It Was 50 Years Ago Today: “A Taste of Honey” by Herb Alpert’s Tijuana Brass
November 24, 1965
“A Taste of Honey” by Herb Alpert’s Tijuana Brass
#1 on the Billboard Easy Listening Singles chart, October 30 – December 3, 1965
Shelagh Delaney’s 1958 play A Taste of Honey tells the story of Jo, a working class teenage girl from Salford in the North of England. Jo’s mother Helen takes little interest in her daughter’s life, and her financial instability frequently forces the pair to move, preventing the formation of any lasting friendships and other personal attachments. The title of the play refers to a fleeting period of happiness in Jo’s dreary life, in which she falls in love with a black sailor, and, pregnant and alone, experiences her first taste of true family life with gay roommate Geoffrey. A Taste of Honey reflects the growing trend toward earthy realism in British theater of the era, often referred to as kitchen sink drama, and derives its power from its starkly bittersweet undertones.
When A Taste of Honey debuted on Broadway in 1960, songwriters Bobby Scott and Ric Marlow contributed a new instrumental theme to recur throughout the play. The haunting, English folk-influenced melody became wildly popular, and Scott and Marlow would win a Grammy Award in 1963 for Best Instrumental Composition. A version by Billy Dee Williams, who played Jo’s boyfriend in the Broadway show, added lyrics, followed by wider-known vocal covers by Lenny Welch, Barbra Streisand, and The Beatles. The most successful interpretation of “A Taste of Honey,” however, bears little resemblance to its predecessors, and indeed little indication of its gritty origins.
Herb Alpert — trumpeter, songwriter, and co-founder of A&M Records — scored his first hit as a performer in 1962 with the instrumental “The Lonely Bull,” credited to Herb Alpert & the Tijuana Brass. In fact, Alpert himself had overdubbed all the horn parts, but popular demand for a touring edition led to him recruiting a band. The Tijuana Brass’s popularity exploded in 1965 with the release of Whipped Cream and Other Delights, which became the only non-soundtrack album in 1965 to go to top Billboard LPs chart not by Elvis, The Beatles, or The Rolling Stones.
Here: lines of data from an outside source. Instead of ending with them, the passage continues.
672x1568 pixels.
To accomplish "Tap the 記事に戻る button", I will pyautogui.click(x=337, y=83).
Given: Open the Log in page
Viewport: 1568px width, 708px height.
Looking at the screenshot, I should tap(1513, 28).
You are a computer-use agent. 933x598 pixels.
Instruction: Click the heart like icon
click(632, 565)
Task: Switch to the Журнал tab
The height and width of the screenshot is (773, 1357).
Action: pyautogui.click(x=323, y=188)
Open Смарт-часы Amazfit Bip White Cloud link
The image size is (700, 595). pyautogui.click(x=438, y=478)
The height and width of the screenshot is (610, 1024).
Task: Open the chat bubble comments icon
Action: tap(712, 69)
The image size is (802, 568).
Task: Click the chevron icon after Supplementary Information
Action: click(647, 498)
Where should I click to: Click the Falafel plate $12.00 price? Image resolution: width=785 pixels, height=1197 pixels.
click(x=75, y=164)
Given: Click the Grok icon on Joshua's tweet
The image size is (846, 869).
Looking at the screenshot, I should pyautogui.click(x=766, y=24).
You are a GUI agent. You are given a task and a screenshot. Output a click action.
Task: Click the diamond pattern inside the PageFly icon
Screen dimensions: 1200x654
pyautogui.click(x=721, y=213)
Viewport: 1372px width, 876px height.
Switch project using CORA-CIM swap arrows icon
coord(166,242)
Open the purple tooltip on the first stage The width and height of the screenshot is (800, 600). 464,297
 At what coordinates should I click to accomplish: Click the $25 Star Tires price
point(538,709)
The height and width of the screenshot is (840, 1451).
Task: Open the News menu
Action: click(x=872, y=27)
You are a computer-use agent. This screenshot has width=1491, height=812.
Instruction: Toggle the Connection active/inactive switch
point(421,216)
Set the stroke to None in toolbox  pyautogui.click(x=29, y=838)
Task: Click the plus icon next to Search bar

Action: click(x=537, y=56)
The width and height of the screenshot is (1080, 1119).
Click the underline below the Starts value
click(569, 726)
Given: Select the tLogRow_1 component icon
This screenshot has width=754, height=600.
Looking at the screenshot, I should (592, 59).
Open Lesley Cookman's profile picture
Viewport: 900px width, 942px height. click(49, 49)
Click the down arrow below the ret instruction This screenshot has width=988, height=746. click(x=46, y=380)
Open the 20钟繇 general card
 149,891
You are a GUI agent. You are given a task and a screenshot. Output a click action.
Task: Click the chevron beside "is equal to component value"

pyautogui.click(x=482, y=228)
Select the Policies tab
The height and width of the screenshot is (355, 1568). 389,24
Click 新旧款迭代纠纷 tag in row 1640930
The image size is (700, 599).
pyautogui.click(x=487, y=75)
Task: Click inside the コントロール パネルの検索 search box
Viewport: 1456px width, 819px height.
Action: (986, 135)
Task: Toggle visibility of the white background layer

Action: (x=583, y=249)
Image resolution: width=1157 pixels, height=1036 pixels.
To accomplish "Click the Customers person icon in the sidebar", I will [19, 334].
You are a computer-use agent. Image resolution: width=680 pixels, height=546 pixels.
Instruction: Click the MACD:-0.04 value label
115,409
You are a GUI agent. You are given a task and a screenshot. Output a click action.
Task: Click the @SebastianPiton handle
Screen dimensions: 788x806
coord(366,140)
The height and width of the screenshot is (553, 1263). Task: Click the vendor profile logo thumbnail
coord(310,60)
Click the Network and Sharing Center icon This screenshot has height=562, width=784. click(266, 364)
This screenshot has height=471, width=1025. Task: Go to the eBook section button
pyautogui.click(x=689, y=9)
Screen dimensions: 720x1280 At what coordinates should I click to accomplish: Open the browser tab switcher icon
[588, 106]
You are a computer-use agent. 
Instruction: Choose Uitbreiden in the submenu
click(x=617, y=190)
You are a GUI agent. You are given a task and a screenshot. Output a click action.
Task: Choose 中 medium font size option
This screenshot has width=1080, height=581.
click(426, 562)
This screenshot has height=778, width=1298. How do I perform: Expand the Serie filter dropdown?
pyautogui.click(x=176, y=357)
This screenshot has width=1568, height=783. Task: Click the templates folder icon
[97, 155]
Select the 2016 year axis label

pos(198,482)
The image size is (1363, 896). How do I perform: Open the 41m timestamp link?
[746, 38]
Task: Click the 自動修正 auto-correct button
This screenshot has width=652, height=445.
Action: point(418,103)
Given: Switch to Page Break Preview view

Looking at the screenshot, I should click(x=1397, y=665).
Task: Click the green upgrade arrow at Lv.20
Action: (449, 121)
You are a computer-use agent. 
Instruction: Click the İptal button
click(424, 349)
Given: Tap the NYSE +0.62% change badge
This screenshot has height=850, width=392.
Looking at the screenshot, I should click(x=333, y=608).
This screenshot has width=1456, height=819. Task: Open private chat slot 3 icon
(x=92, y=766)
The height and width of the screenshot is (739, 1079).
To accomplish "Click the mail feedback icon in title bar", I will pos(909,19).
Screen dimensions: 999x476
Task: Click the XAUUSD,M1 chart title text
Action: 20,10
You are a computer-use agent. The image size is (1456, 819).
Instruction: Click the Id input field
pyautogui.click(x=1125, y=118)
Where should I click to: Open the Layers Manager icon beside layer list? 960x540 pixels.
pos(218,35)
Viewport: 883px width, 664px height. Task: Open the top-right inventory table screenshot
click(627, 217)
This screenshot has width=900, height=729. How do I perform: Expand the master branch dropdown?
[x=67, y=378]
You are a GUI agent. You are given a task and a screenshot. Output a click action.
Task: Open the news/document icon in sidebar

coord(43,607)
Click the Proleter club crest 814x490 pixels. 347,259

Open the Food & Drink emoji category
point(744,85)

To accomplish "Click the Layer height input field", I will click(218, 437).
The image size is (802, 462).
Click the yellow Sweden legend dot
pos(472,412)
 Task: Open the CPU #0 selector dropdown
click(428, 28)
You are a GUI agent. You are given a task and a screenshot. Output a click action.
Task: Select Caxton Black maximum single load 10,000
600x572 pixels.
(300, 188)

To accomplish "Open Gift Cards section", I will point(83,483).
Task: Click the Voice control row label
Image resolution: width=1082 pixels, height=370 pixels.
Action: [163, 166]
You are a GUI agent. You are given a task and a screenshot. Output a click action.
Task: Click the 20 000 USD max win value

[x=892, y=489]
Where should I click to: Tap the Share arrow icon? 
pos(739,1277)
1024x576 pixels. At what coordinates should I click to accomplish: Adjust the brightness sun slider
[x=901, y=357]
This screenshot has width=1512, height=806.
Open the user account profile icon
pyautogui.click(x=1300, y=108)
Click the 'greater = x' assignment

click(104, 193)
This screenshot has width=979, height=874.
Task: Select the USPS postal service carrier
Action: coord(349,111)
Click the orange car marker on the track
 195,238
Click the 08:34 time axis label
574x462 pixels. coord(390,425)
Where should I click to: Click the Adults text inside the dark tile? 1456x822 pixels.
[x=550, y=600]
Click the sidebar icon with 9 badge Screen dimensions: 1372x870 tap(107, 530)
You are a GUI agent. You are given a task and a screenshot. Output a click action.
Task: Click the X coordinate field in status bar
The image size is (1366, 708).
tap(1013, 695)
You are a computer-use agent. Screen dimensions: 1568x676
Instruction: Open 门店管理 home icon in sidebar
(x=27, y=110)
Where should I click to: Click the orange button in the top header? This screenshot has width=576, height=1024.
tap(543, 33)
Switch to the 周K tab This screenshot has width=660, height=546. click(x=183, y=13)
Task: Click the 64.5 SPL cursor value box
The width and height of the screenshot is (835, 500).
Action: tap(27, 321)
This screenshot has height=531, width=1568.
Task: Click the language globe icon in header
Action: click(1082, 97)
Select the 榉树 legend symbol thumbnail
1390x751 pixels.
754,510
The biggest hit pulled from Whipped Cream and Other Delights was the Tijuana Brass’s radical reinterpretation of “A Taste of Honey.” A listener who is familiar with both Alpert’s arrangement and the Beatles’ version on Please Please Me may not even recognize the two as the same song. Rather than the brooding melancholy of previous iterations, the Tijuana Brass opts for a jazzy, jaunty groove, trading waltz time for 4/4 time and minor key for major. Whether this is a desecration of the original’s fragile beauty, or an exciting take on a contemporary standard, is for the listener to determine.
At any rate, Alpert’s sonic facelift made the record a massive success. At the 1966 Grammys, “A Taste of Honey” won four additional awards on top of its 1963 Best Instrumental trophy, including Record of the Year. The single topped the Easy Listening charts for five weeks straight, and climbed to #7 on the Billboard Hot 100. Its parent album, Whipped Cream and Other Delights, ruled the albums charts for eight weeks, interrupted briefly by Rubber Soul.
A solid chunk of these sales could be attributed to its racy-for-the-time LP cover, a shot of a woman apparently dressed in nothing but whipped cream, that has been widely referenced and parodied in the decades since. Mostly, however, the sound of the Tijuana Brass spoke to a significant, albeit underserved, audience. It was music for adults that was hip, energetic, and had a sense of humor, dusted with Latin accents that felt mildly exotic without veering too ethnic. “A Taste of Honey” may have betrayed its bittersweet, uncompromising roots, but it was exactly the breath of fresh air easy listening audiences needed in the mid-’60s to compete with the electricity of rock and roll.
It Was 50 Years Ago Today examines a song, album, movie, or book that was #1 on the charts exactly half a century ago.